START MATERIALS PROVIDED

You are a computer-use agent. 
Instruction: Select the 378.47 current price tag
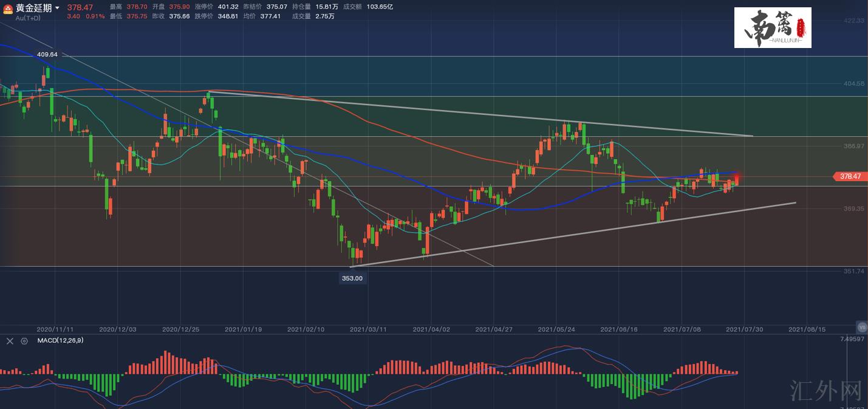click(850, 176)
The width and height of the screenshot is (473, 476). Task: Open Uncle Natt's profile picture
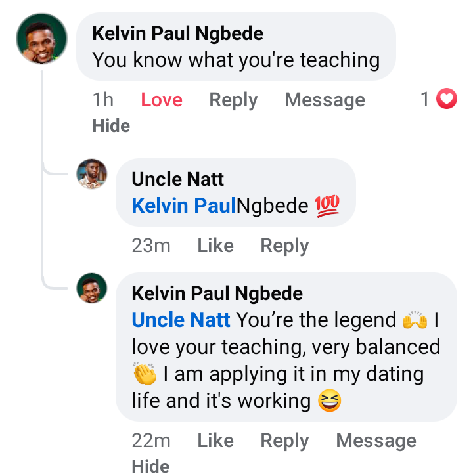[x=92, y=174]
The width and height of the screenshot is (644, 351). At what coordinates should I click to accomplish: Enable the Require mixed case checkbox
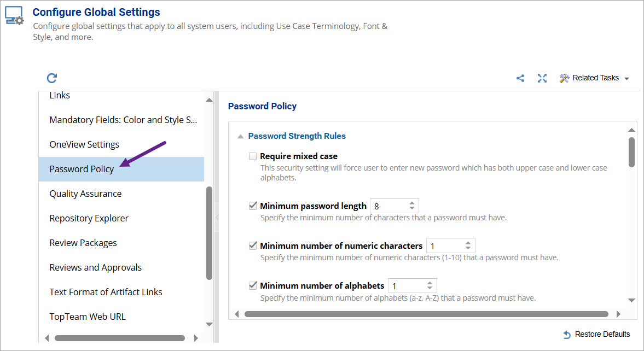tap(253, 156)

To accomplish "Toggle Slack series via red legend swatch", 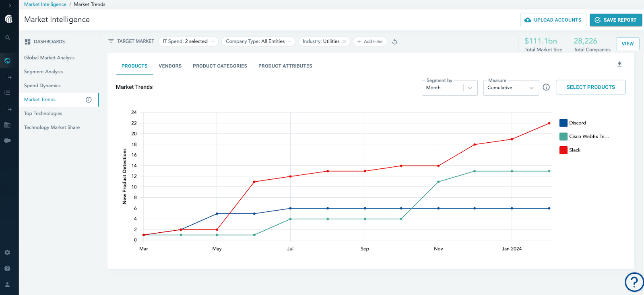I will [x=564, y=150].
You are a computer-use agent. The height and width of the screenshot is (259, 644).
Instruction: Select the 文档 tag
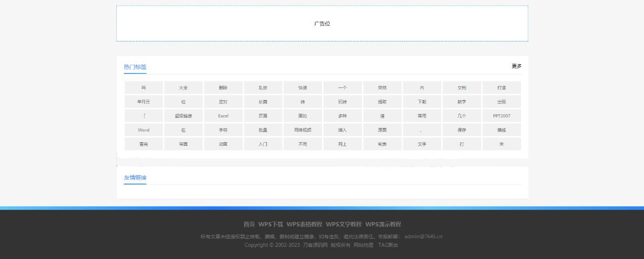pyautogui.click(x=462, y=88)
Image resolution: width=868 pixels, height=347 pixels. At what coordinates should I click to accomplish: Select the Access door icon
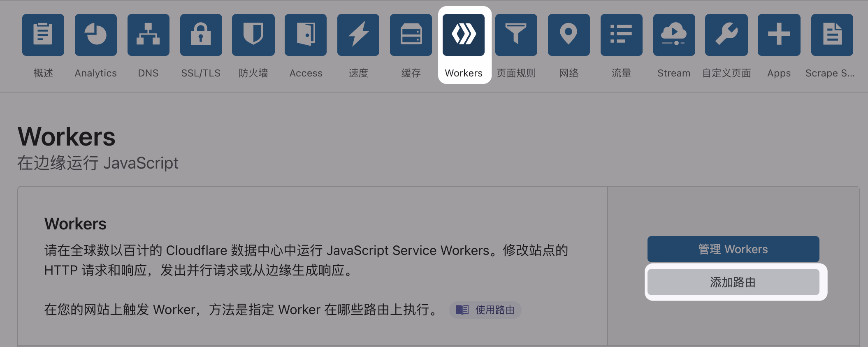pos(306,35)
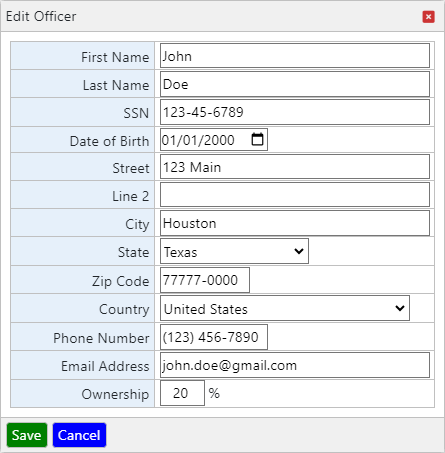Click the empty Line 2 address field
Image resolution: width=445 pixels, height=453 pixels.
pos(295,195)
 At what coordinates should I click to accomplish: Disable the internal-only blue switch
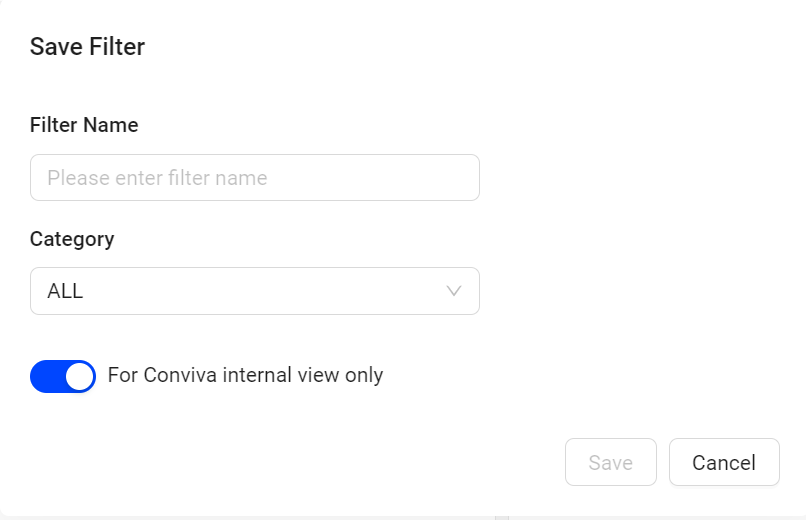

END MATERIALS PROVIDED

TASK DIRECTIONS — Lines with the word "agent" in them should be copied from the preceding records.

TASK ANSWER —
You are a computer-use agent. 
You are a computer-use agent. The height and width of the screenshot is (259, 644).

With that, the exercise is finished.